Dataset excerpts
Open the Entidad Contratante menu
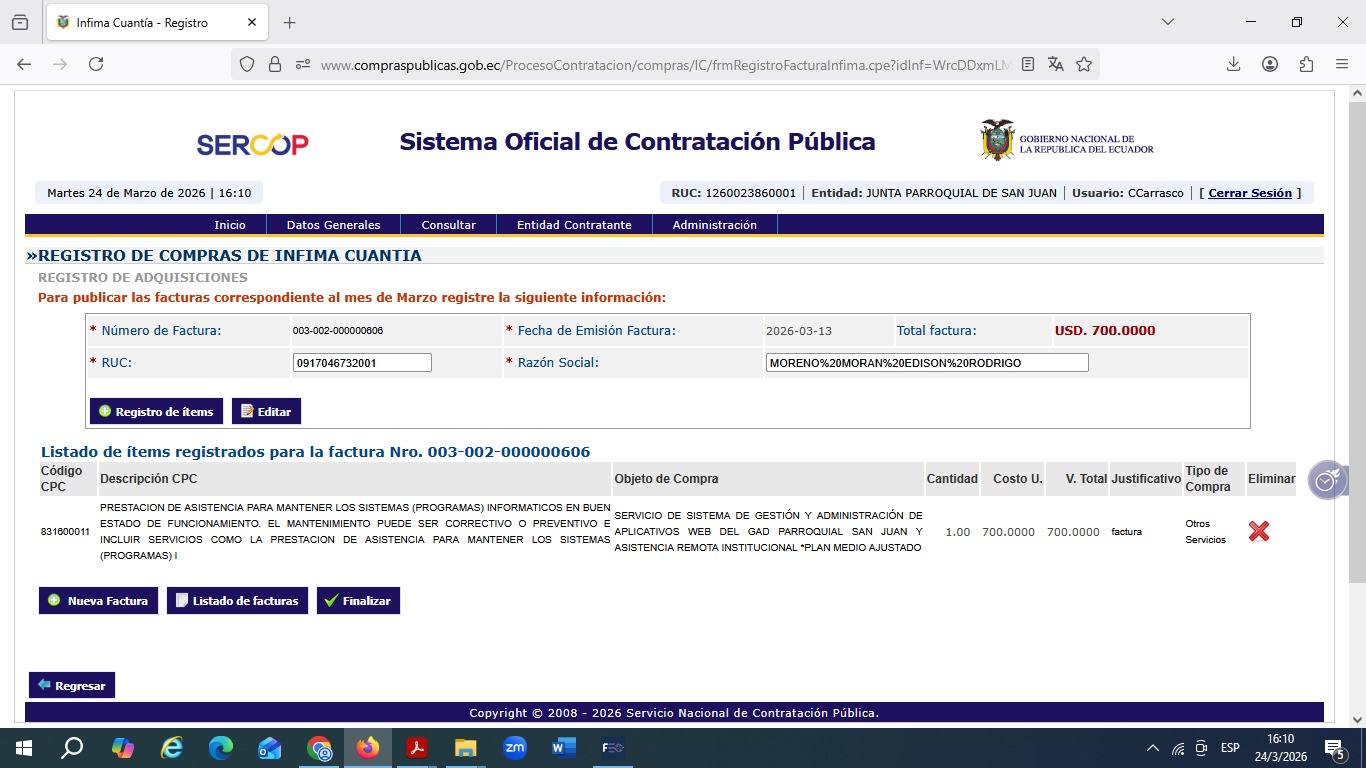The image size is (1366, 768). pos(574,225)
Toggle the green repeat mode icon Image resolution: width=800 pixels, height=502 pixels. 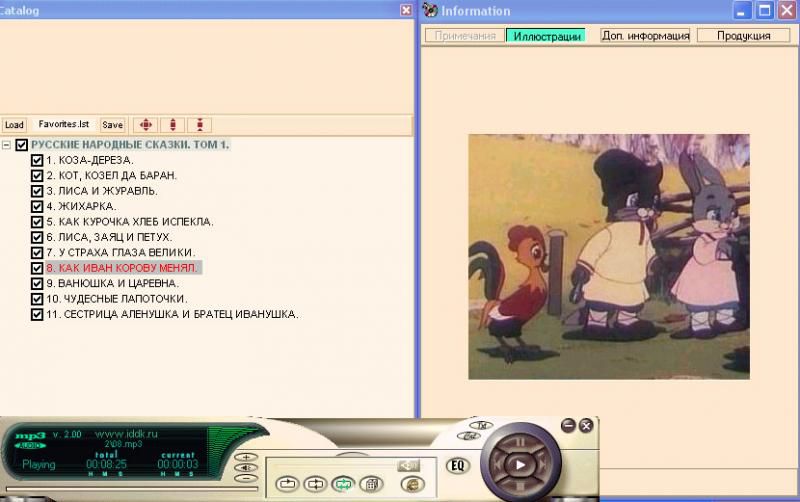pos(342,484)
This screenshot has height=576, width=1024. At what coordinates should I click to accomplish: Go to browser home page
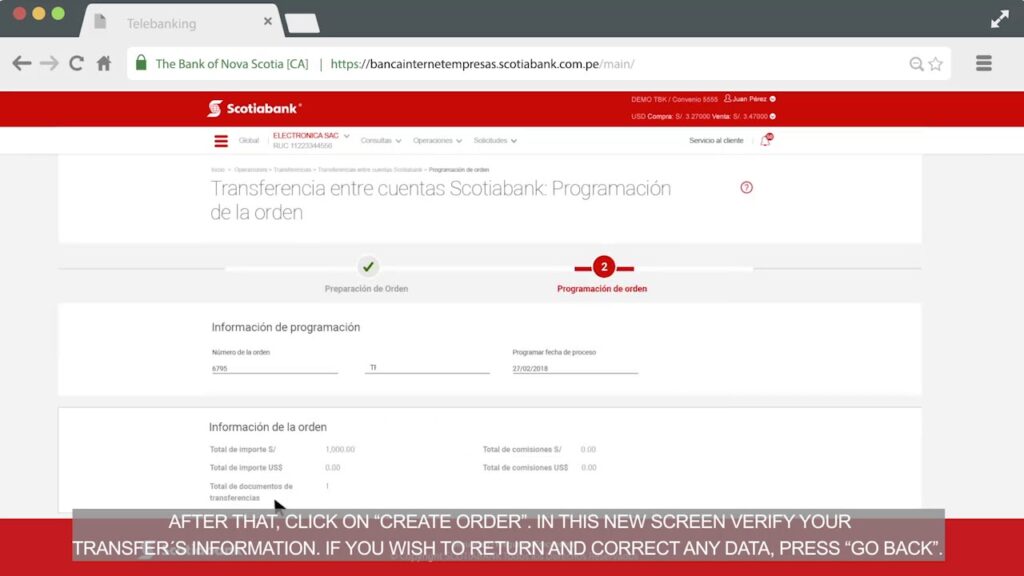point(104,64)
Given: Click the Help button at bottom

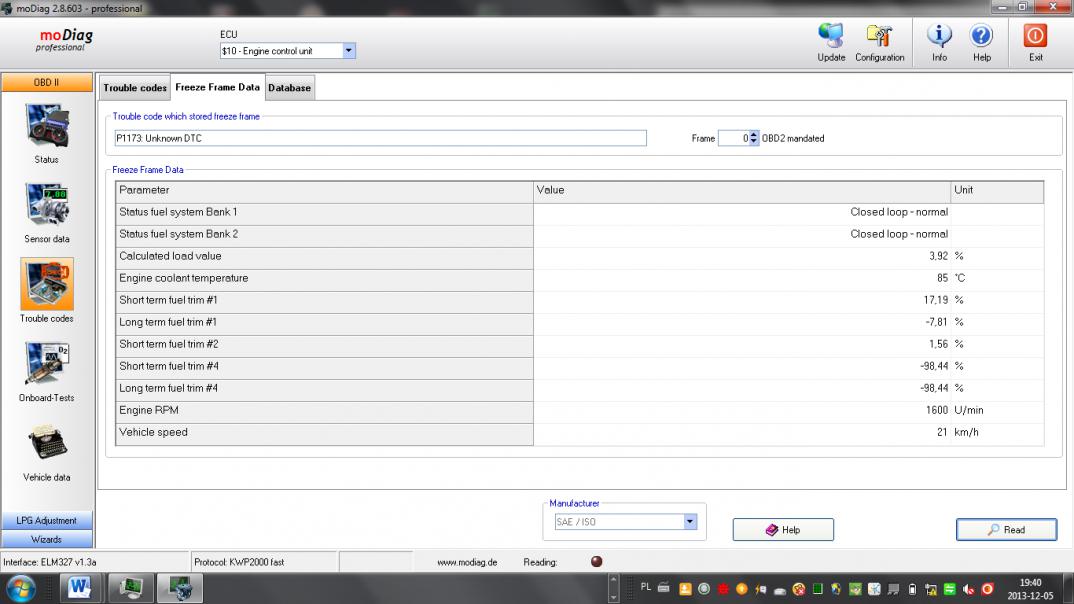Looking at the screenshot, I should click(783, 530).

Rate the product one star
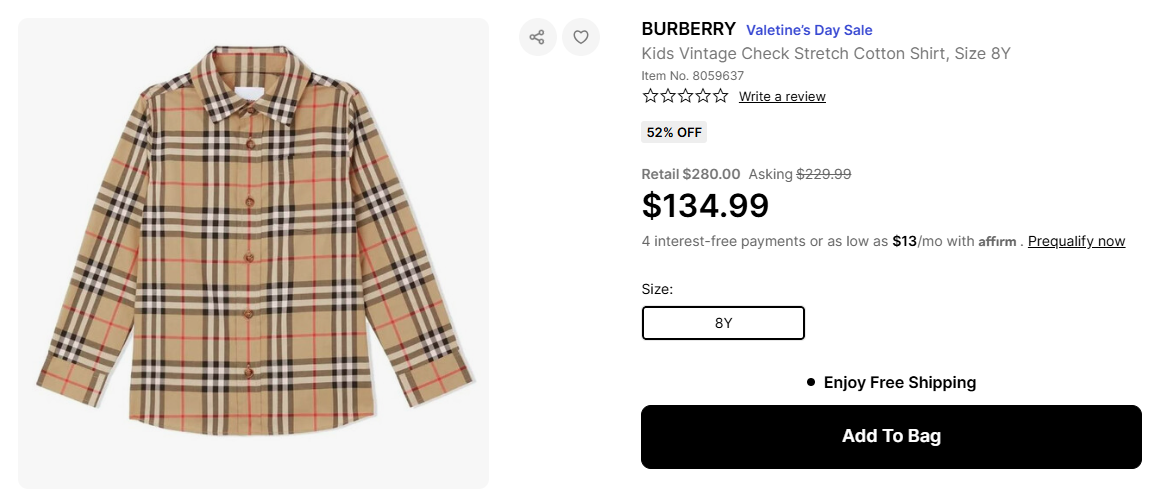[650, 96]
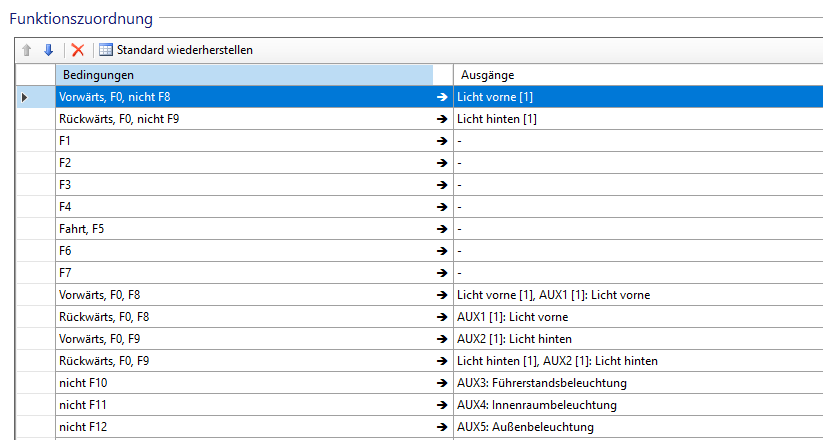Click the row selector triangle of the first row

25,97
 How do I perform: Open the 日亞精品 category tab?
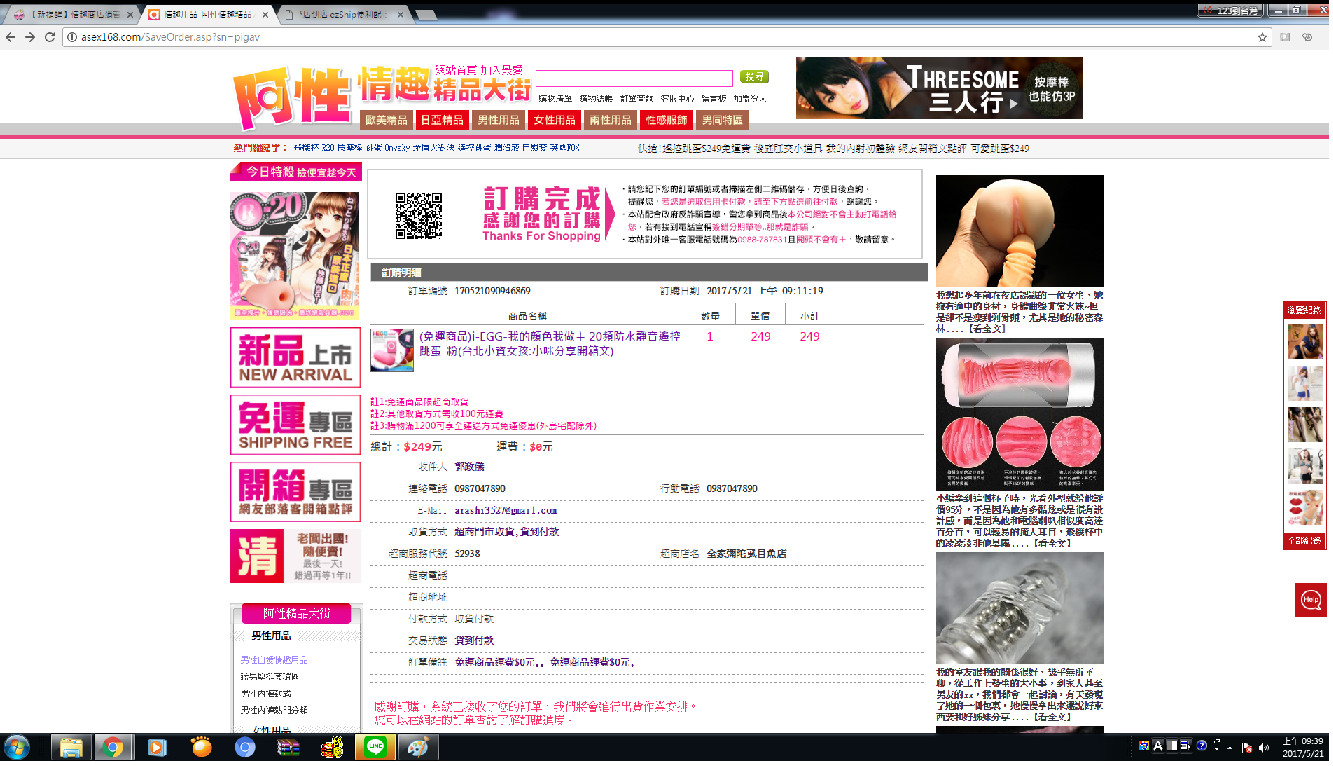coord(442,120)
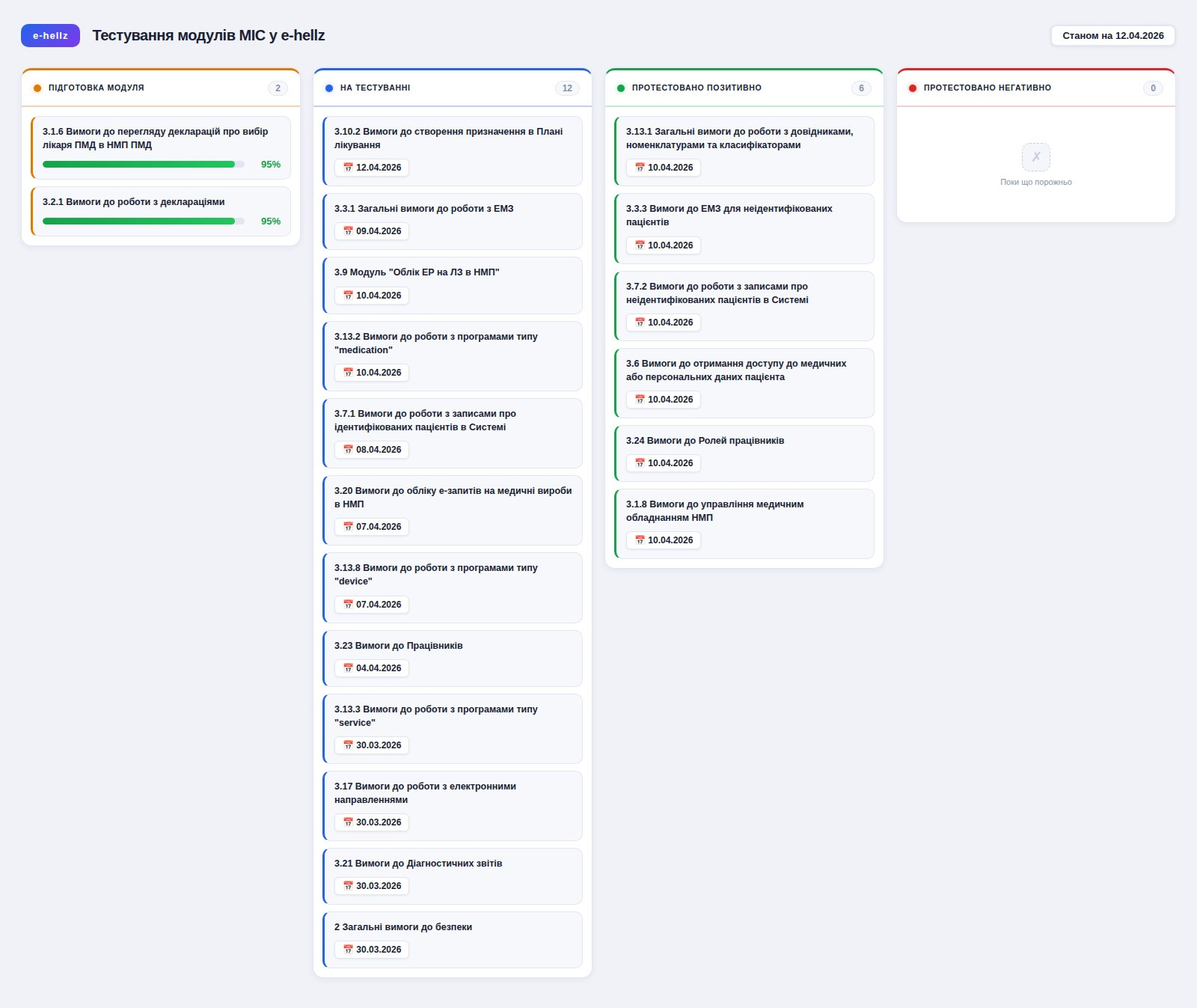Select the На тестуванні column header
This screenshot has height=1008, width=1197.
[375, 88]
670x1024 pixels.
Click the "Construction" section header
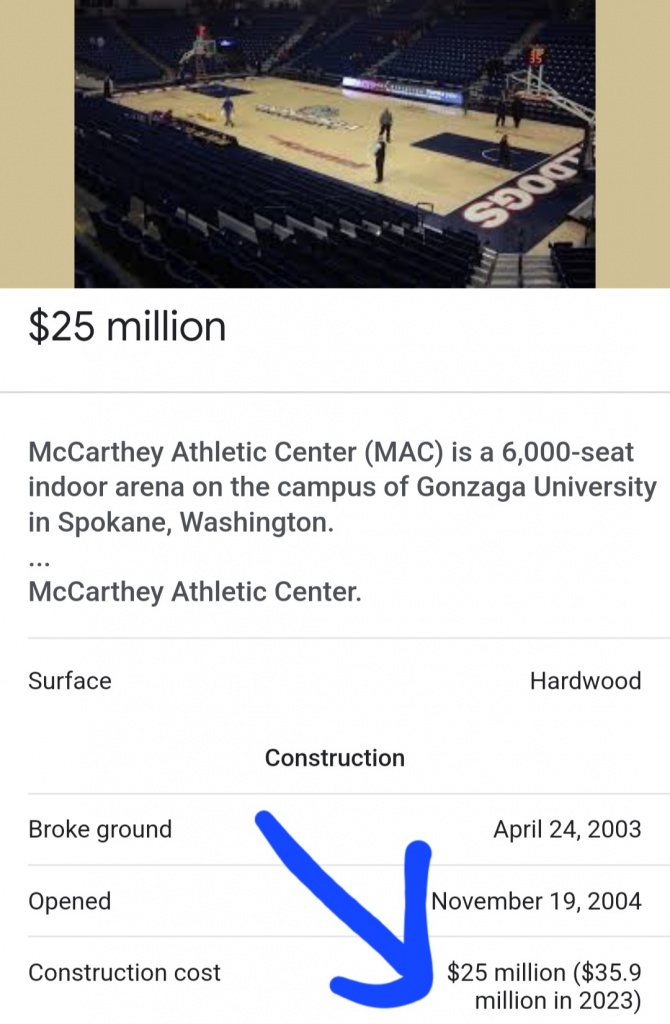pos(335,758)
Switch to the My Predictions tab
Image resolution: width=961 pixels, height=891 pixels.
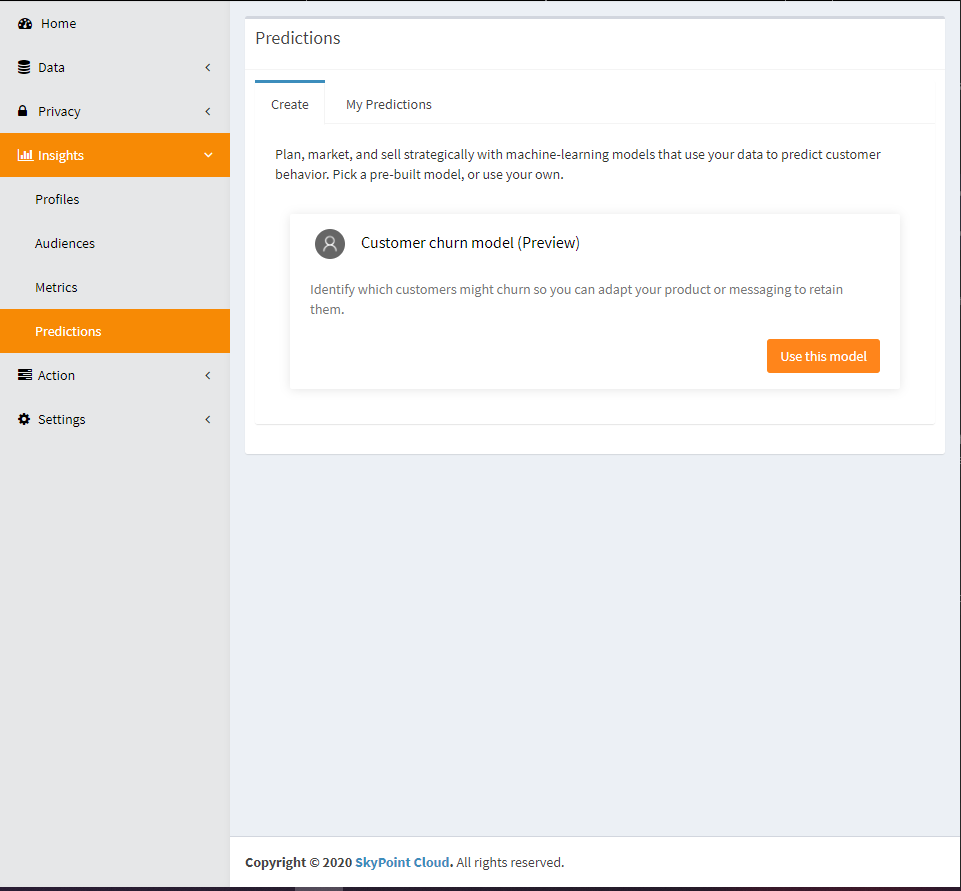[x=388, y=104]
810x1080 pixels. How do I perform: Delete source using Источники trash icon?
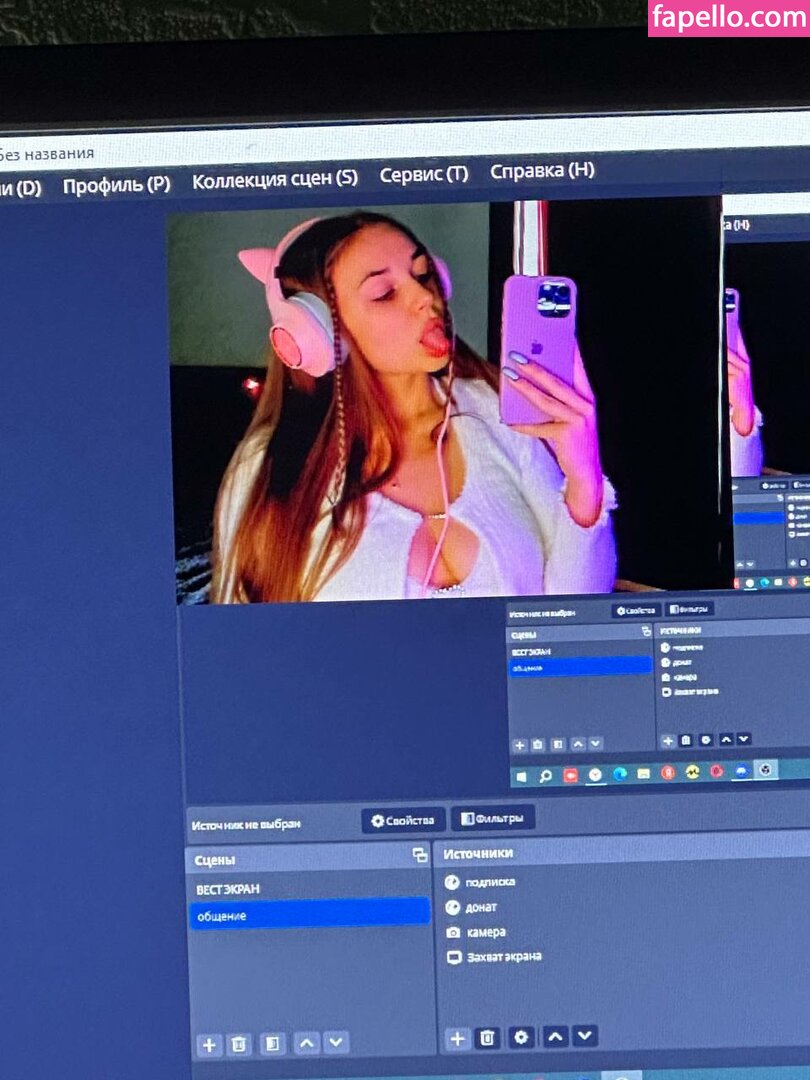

Exercise - Please retype exactly the lines from the one containing "This screenshot has height=576, width=1024." to the last line of the records above, both included, without any pictures.

Written response -
This screenshot has height=576, width=1024. At what coordinates should I click to accomplish: Go to browser home page
point(104,64)
Given: Click the Help button at bottom

Looking at the screenshot, I should click(783, 530).

Rate the product one star
[650, 96]
Click the row selector triangle of the first row

25,97
 How do I perform: Open the 日亞精品 category tab?
coord(442,120)
Select the На тестуванні column header
This screenshot has height=1008, width=1197.
[375, 88]
670x1024 pixels.
Click the "Construction" section header
pos(335,758)
Switch to the My Predictions tab
Image resolution: width=961 pixels, height=891 pixels.
[x=388, y=104]
810x1080 pixels. How do I perform: Delete source using Источники trash icon?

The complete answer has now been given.